Bangladesh Border Clashes
At least two people were killed in Bangladesh after mortar shells fired from Myanmar during clashes there landed across the border, as terrified residents reported heavy fighting and medics treated several with gunshot wounds.
Parts of Myanmar near the 270-kilometer border with Bangladesh have seen frequent clashes since November, when rebel Arakan Army (AA) fighters ended a ceasefire that had largely held since a 2021 coup.
Bangladeshi villagers living close to the border said they were fearful of the fighting, with aid agency Doctors Without Borders (MSF) saying they had treated 17 people wounded in the clashes following fighting at the Bangladesh-Myanmar border.
"All the patients had gunshot wounds", MSF said. "Two were in life-threatening condition, and five were seriously injured."
Local police chief Abdul Mannan said a Bangladeshi woman, named as 48-year-old Hosne Ara, and an unnamed ethnic Rohingya man had been killed.
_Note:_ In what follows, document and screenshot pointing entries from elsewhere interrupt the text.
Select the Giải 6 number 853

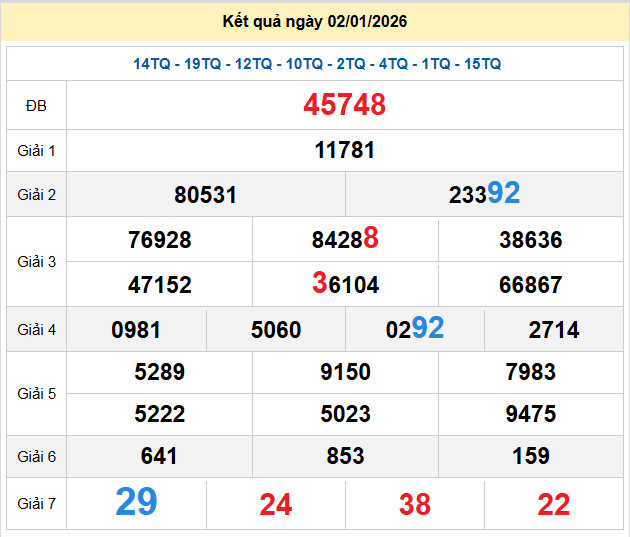[x=345, y=456]
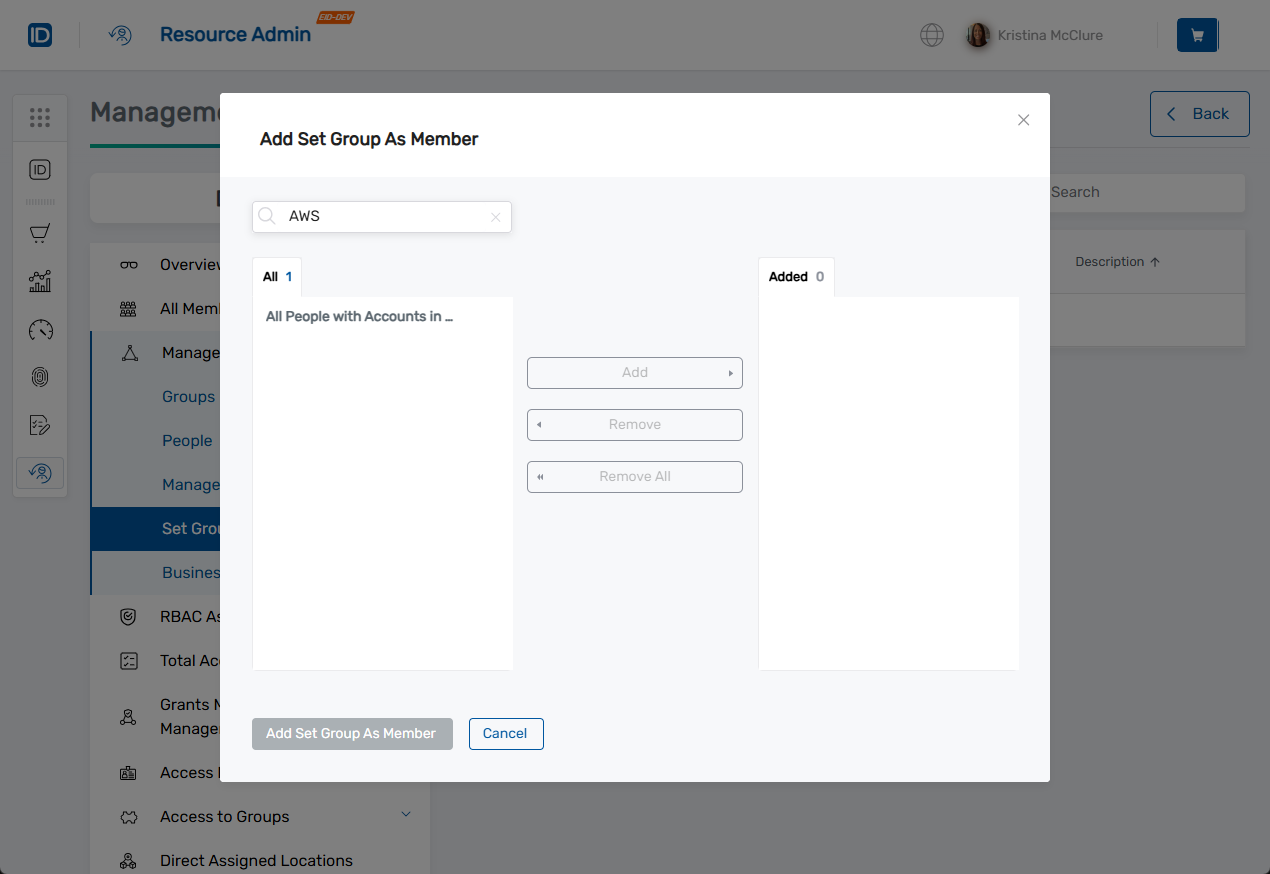The width and height of the screenshot is (1270, 874).
Task: Clear the AWS search field
Action: [x=495, y=217]
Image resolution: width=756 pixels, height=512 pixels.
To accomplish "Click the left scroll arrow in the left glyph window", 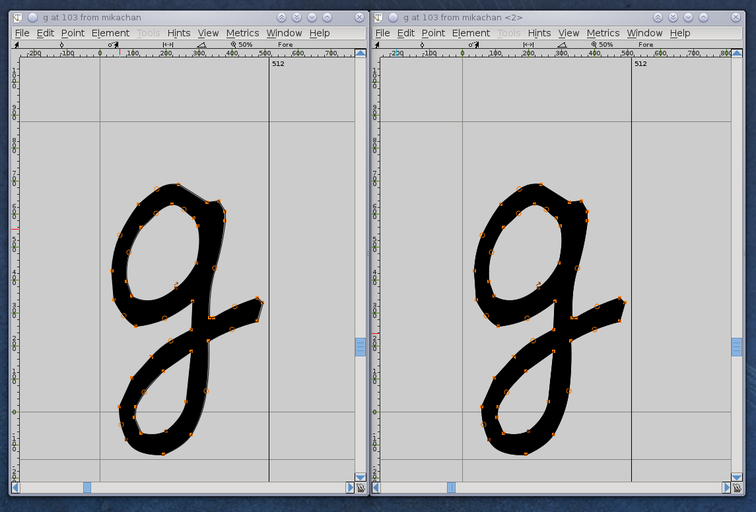I will tap(15, 487).
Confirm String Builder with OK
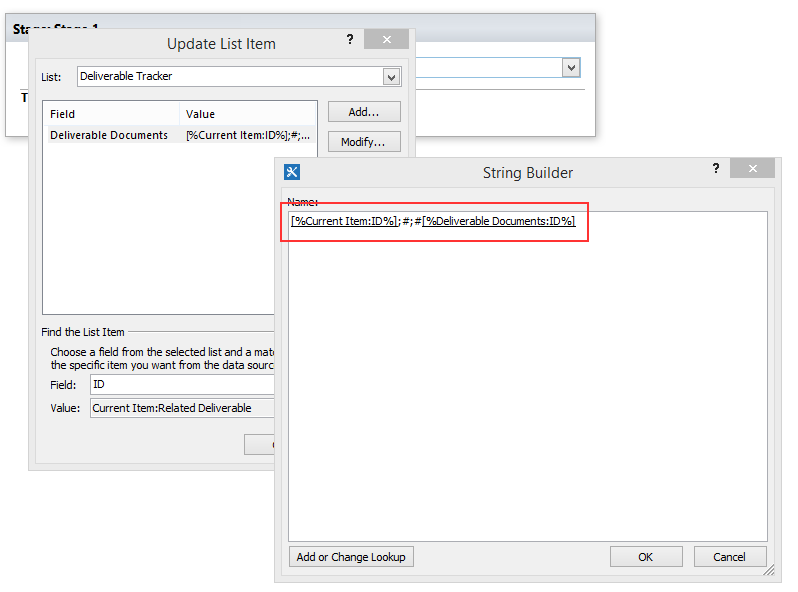This screenshot has height=592, width=798. pos(646,557)
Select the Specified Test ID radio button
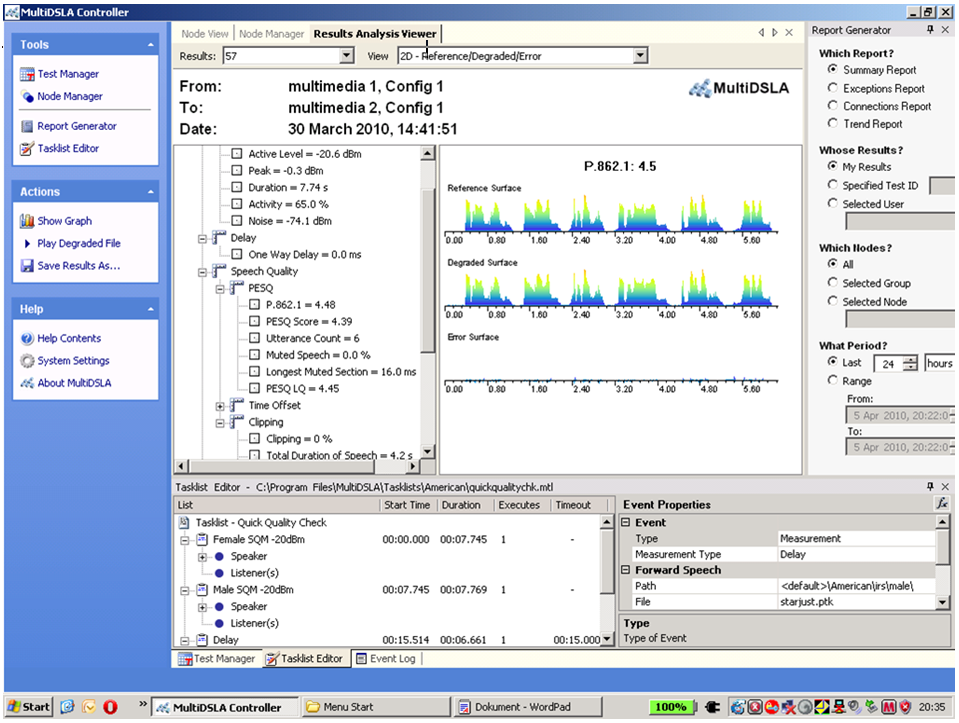959x723 pixels. [833, 185]
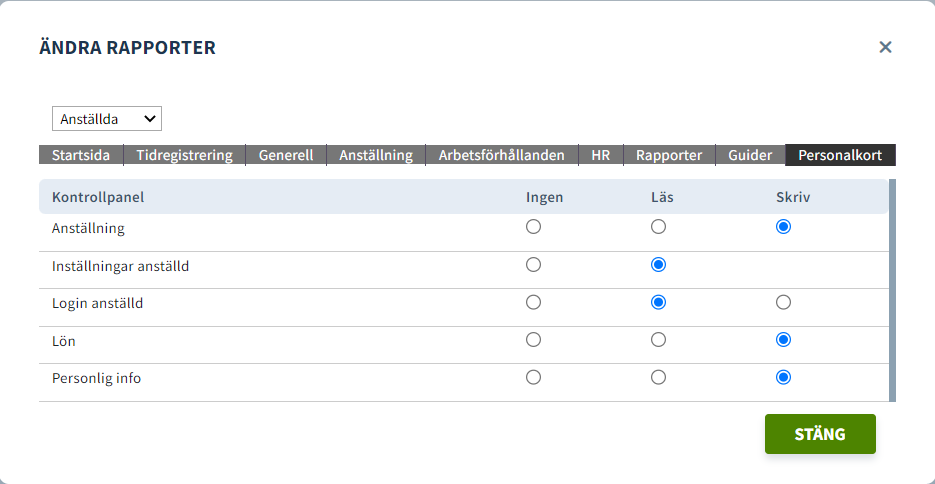Click the green Stäng button
935x484 pixels.
coord(820,434)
"They were sitting in the kitchen... when a mortar hit the place," Ara's daughter-in-law said.
"She was serving lunch to the Rohingya man who was hired by the family for farm work when they were hit."
With conditions deteriorating, the United Nations Security Council was to hold a closed-door meeting regarding Myanmar.
Nine countries including three permanent Security Council members -- Britain, France and the United States -- issued a joint statement expressing concern about the "dire" situation in Myanmar, notably 18 million people in need of humanitarian assistance and 2.6 million displaced from their homes.
Bangladeshi villagers living close to the border said fighting broke out across the frontier last week, with many sending their children away to relatives to escape the conflict.
Bangladesh is already home to around one million Rohingya refugees, driven out of Myanmar in a military crackdown in 2017.